The light pictured (Humphrey?) is easy to convert because of the larger neck, the wires will fit thru after the brass fitting is removed. That said, it is a shame to alter a working gas lamp of this era. Be very careful to save the fittings and burner nose if you decide to electrify it. $35 is fair. The globe is not original. This lamp came with a heavier glass globe.
If your other gas lamps are newer, try them first.
The old Veritas lamps are hard to convert because of a very narrow neck. Also, the fittings usually have to be destroyed to run even tiny wires. I don't recommend converting Veritas lamps.

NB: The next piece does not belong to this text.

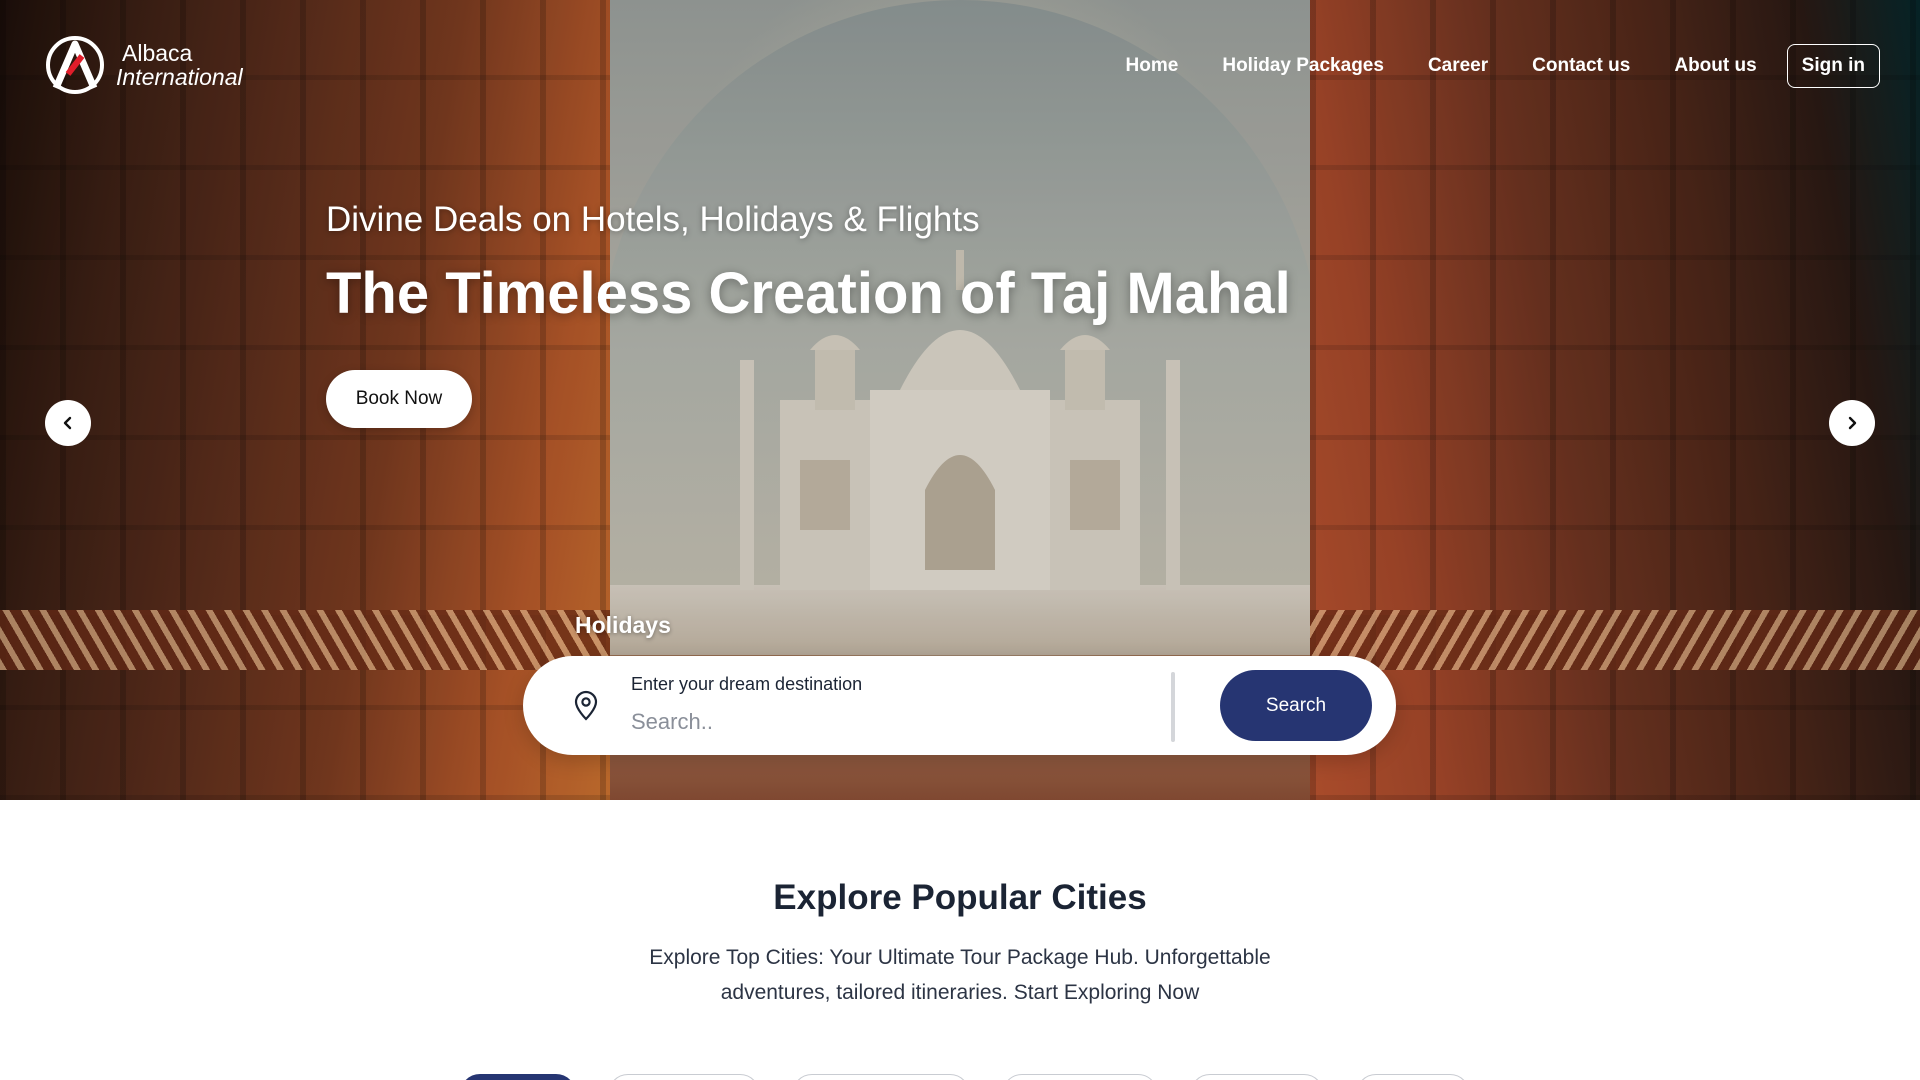 This screenshot has height=1080, width=1920. Describe the element at coordinates (891, 722) in the screenshot. I see `destination-search-input` at that location.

Thanks Vikx for the tips. I'll definitely make sure it can be converted back and forth depending on what the eventual owner may want. Ideally, I'd like to design it switchable in minutes if that is remotely possible. Not sure if anyone has taken on that feat. Maybe a little research is in order.
Thanks NC. Yes, I'll definitely bench test anything I come up with for a gas light conversion. Might make for a good wintertime project now that I think about it.
With my cabinetry work, I've done exactly what you are suggesting with recessed type lighting, especially on the underside of kitchen cabinet uppers. I have a great source for tons of different options.
There is a thread on here somewhere on how to convert it. So maybe try a search. I have been looking for one for my Airflyte for over a year now with no luck, I think that sounds a like a reasonable price.
Thanks mel - I'll take a look for info that might be out there. With some advice from others, I've decided to keep this fixture powered by gas. I need to have a light in the trailer if camping without a battery or shore power. So this will fit the bill for that purpose.
I'm now thinking of adding LED capability with a tiny bulb possibly mounted within this fixture that would shine through the globe. I need to come up with a design unless someone else has attempted this feat. That would be the best of both worlds if I can pull it off.